Big stuff (some information has been obseleted because of the succeeding note) happening the world of music library and playlist design, thanks to Ruby. JZig is heavily involved. I'm listening to stuff with it right now (Martian Successor Nadesico soundtrack).

This is definitely going to be really insanely cool when we're done, and I still haven't seen anything else like it.

I'm tempted to open up this diary again rather than my LiveJournal one, partially because LJ is so slow, and because I don't always feel comfortable talking about programming topics there, since I know no one really cares. It's probably also because I've been reading Advogato a lot more (since k5's "technology" articles have gone waaay downhill), and because I want to get more involved in the free software community.
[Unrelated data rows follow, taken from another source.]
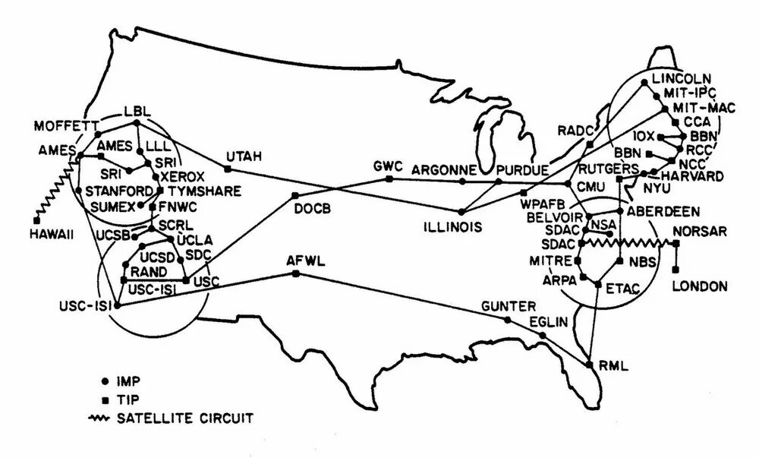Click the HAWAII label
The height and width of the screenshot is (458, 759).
click(x=52, y=235)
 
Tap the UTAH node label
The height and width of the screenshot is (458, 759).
click(x=244, y=156)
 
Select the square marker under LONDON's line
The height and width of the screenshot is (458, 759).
click(x=676, y=268)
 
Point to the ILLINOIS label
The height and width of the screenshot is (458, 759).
click(x=452, y=226)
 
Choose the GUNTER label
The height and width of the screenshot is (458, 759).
click(x=503, y=306)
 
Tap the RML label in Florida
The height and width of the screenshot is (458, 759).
click(x=613, y=366)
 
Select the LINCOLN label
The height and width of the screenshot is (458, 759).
click(x=680, y=79)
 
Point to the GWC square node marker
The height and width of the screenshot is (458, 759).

I think the latter point stems from what I'm learning at UMN at the moment. I'm not actually learning any new programming theory per se (I did learn Scheme, but second semester is Java and I honestly did everything we're learning in there before I hit puberty), but I'm learning how to formalize my programs and thought structures about programs, and also more about discrete mathematics, a subject which I "knew" from programming before, but didn't have the jargon to express. I'm finding myself reading CS research papers and understanding them, and managing to teach myself using them, in addition to tutorials and existing code, which is how I taught myself before. Honestly, this feeling is exhilirating, akin to how good I felt when I wrote my first program, or the first few months after I switched over to UNIX.